[Extracted records]
________________________________________
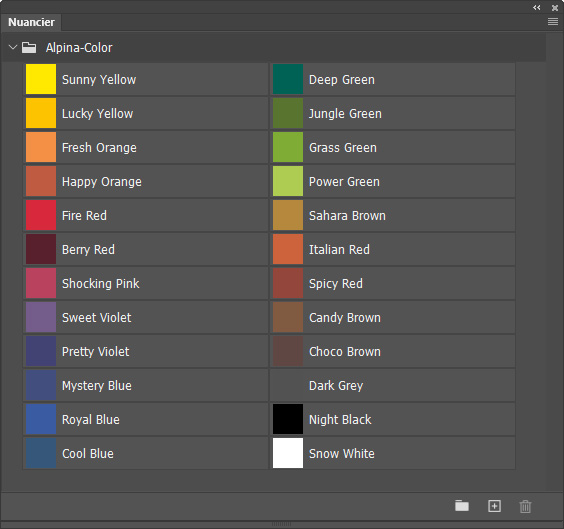Viewport: 564px width, 529px height.
Task: Click the Dark Grey swatch entry
Action: coord(392,385)
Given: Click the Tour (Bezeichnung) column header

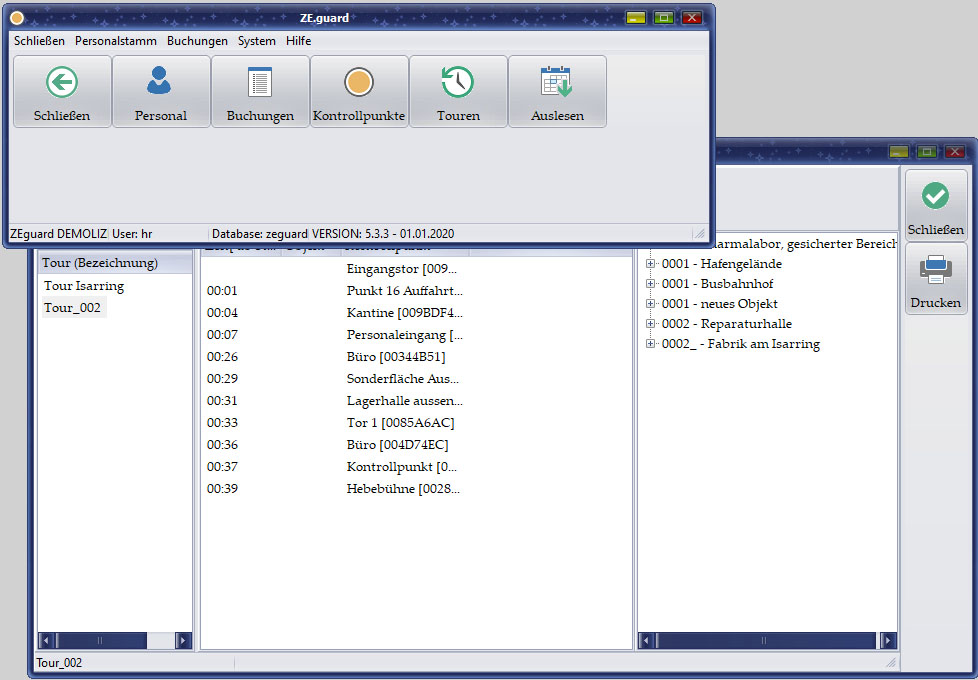Looking at the screenshot, I should (100, 263).
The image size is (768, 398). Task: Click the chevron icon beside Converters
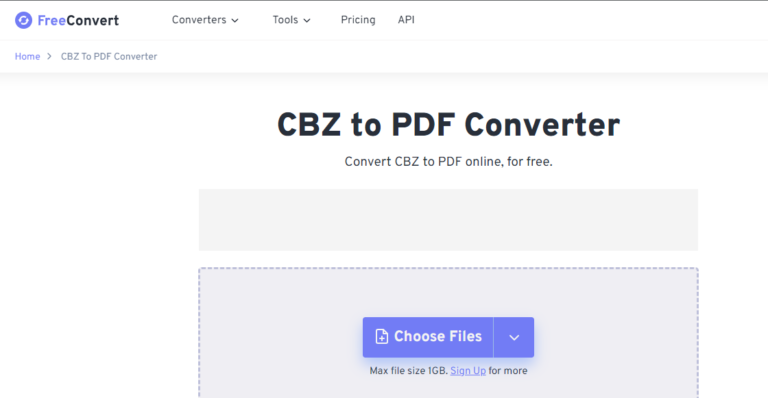[x=235, y=21]
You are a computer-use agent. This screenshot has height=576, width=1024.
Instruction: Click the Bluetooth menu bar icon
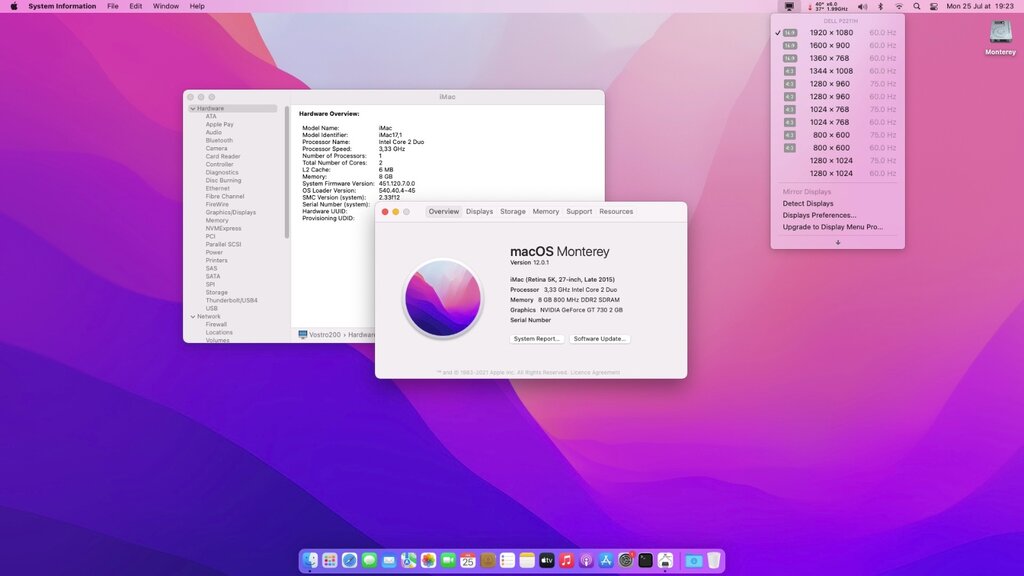[x=880, y=6]
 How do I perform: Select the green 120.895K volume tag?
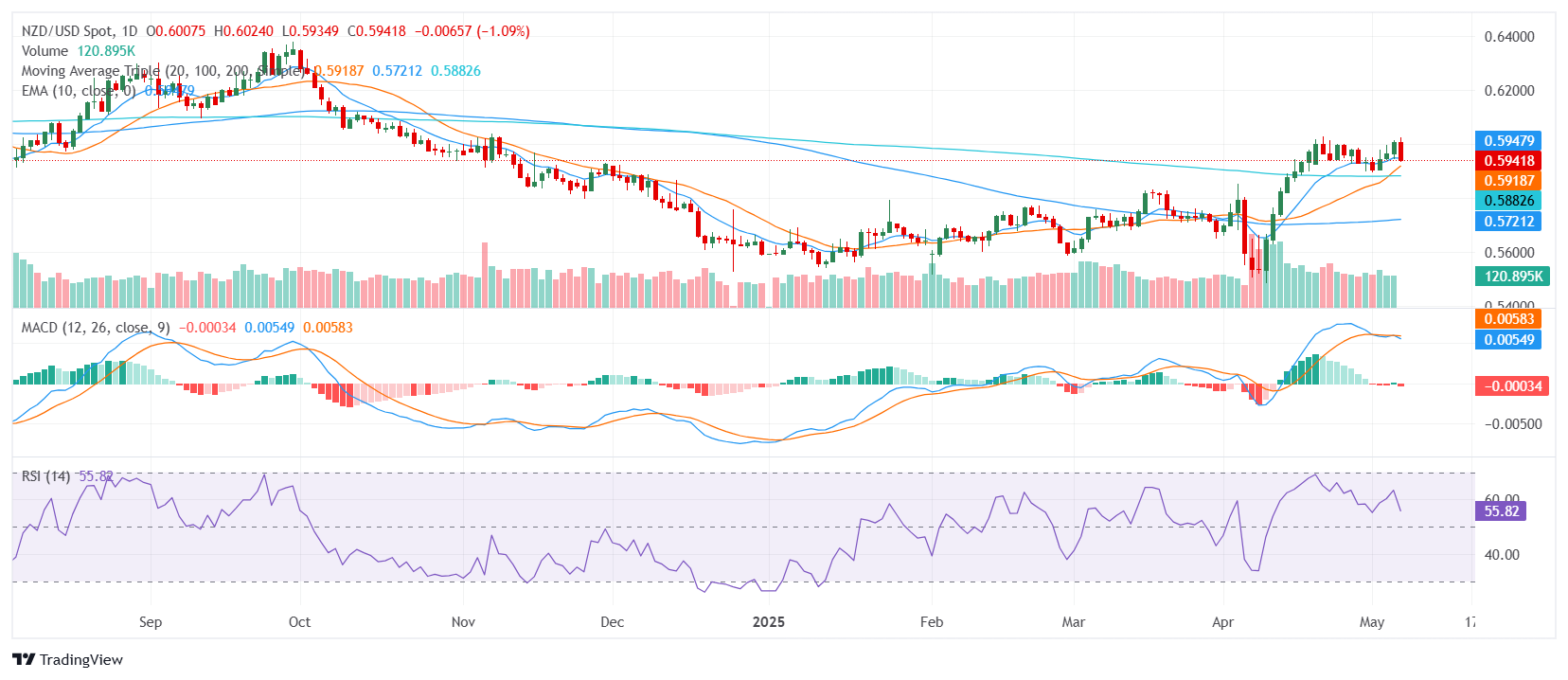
________________________________________
Description of the task: Set down, exactly as written, each line from the one that contains "You are a computer-use" to the last line of the records, but none of the pictures.

Solution below:
You are a computer-use agent. This screenshot has height=576, width=1024.
Instruction: Click the Bluetooth menu bar icon
[x=880, y=6]
 How do I perform: Select the green 120.895K volume tag?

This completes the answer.